In search of a million-year ice core, Australia’s most ambitious polar exploration project in twenty years has set off for the Antarctic interior.

Million-Year Ice Core Project Begins at Casey Station Australia

On December 23, a convoy of five tractor trains left Casey research station in East Antarctica to test an over-ice route to Little Dome C, the location of the million-year ice core.

To support the scientific drilling project, five Antarctic-adapted tractors pull specially designed sleds of containerized living quarters and equipment.

If the convoy is able to travel the entire, 1200 km to Little Dome C, the teams will set up camp and begin drilling as soon as next summer. This season, the goal is to forge as much of the path as possible and put the specialized travel gear to the test.

The convoy’s mission is not an easy one. Extreme weather, changing ice conditions, and difficult and unexplored terrain will all limit the team’s ability to travel.
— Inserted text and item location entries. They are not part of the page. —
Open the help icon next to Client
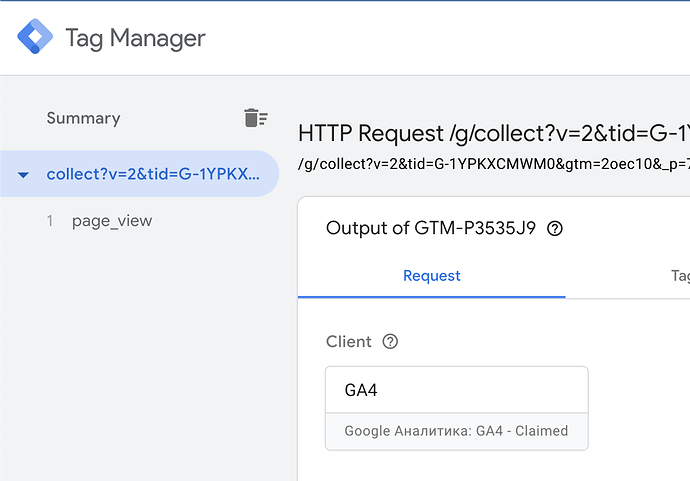The height and width of the screenshot is (481, 690). click(x=390, y=341)
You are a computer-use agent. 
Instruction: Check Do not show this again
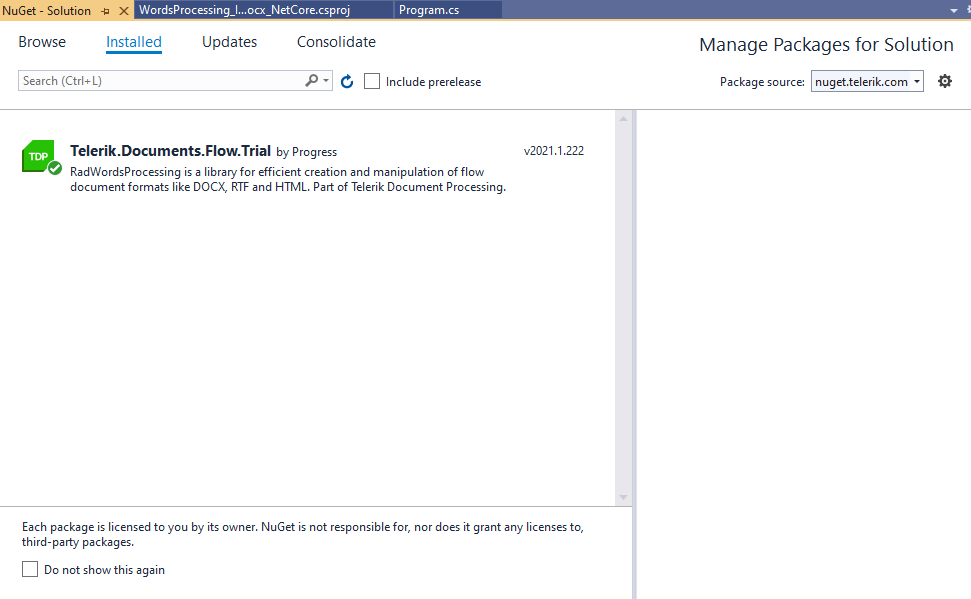tap(30, 570)
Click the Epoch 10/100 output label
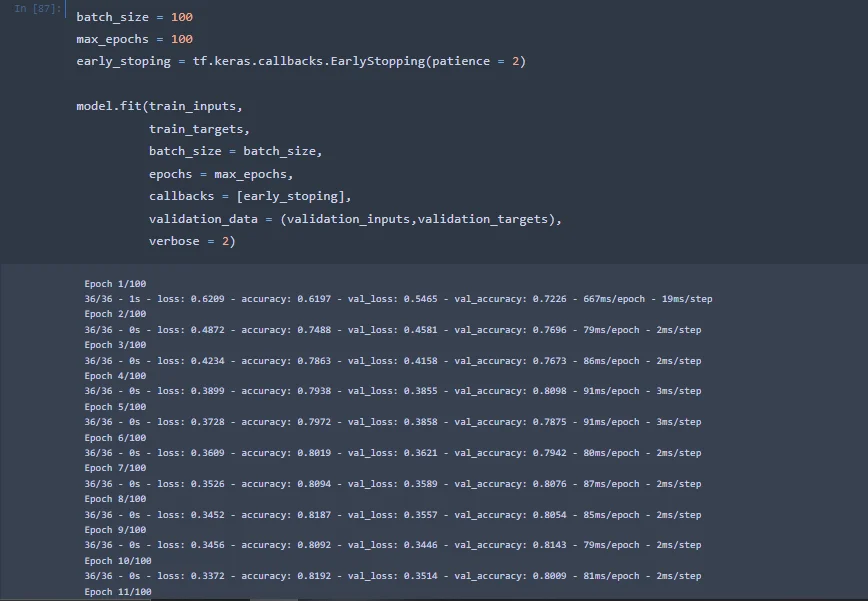This screenshot has width=868, height=601. point(115,561)
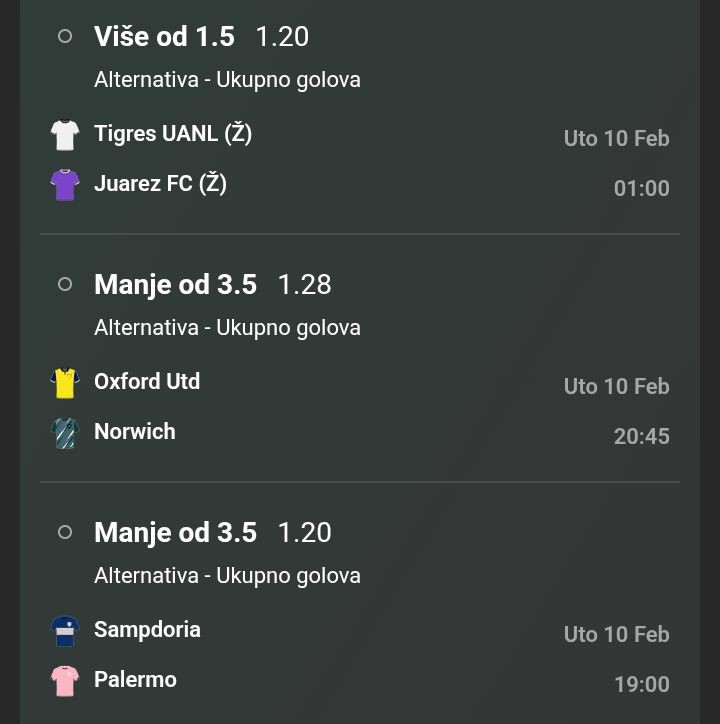Click the 01:00 kickoff time

[641, 188]
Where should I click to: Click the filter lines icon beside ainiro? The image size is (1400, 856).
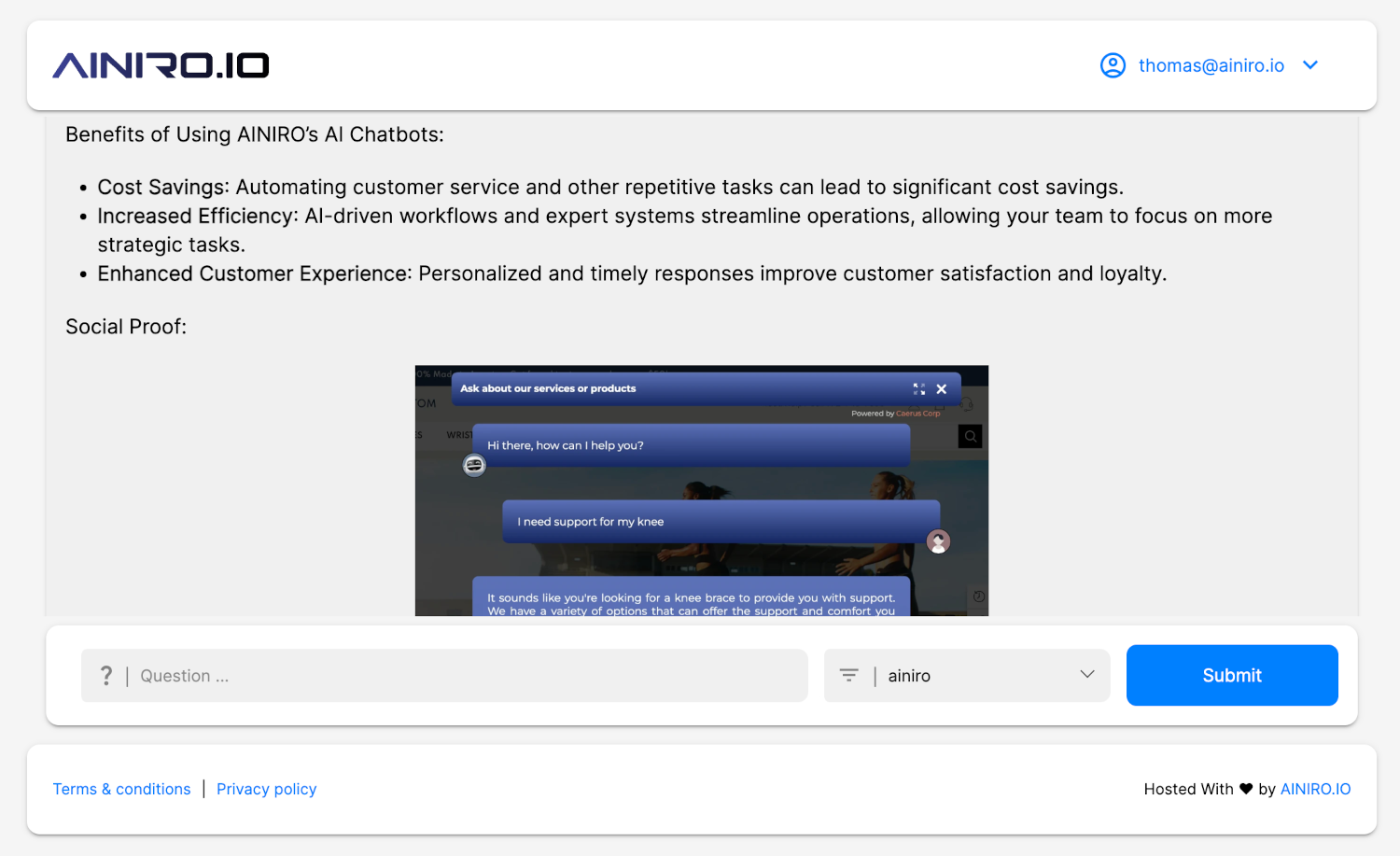click(x=848, y=676)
As the weather cools later in the season, the temperature outside could drop to minus 50 degrees.

The focus of progress for the team of ten people on board is safety, not speed, as they travel at around 10 km/hr. A field leader, glaciologist, doctor, mechanics, and engineers are among them.

Little Dome C is located 3230 meters above sea level. Scientists will drill down around 2.8 km into the ice from the summit to retrieve ice cores for climate research, reaching back over a million years in Earth’s history.

Following the drilling, air bubbles trapped in the ice cores will be studied to improve scientific understanding of the stability of the climate system over the past million years – and to help make future predictions.

The project will provide new data to test climate models and answer long-standing questions about ice age timing. It will help explain why the ice age cycle changed from a regular 41,000-year cycle to an ice age every 100,000 years around a million years ago.

After spending more than a month on the expedition, the team is expected to return to Casey station in early February.

Quotes attributed to the Hon Tanya Plibersek MP, Minister of Environment and Water, “So much of Antarctica remains a mystery, and so much knowledge is trapped beneath the ice. The traverse to Little Dome C and the search for the million-year ice core is one of the most significant Antarctic science endeavors ever undertaken by Australia – or, indeed, any country.”

“The departure of the traverse team marks a significant milestone in the Million-Year Ice Core Project. The effort of this team and their summer expedition will provide the logistical support for Australia to drill and return the ice core for climate research. If successful, the ice core will be the oldest ever obtained.”

Ice cores are like pages from a climate diary, containing chemicals and air bubbles that reveal past changes in the atmosphere and climate. Understanding our planet’s climate history provides us with invaluable knowledge to help guide us in the future. Australia is taking the lead in the international effort to secure this knowledge.

Developing new technology for traversing Antarctica will also be critical in future years to support major science expeditions.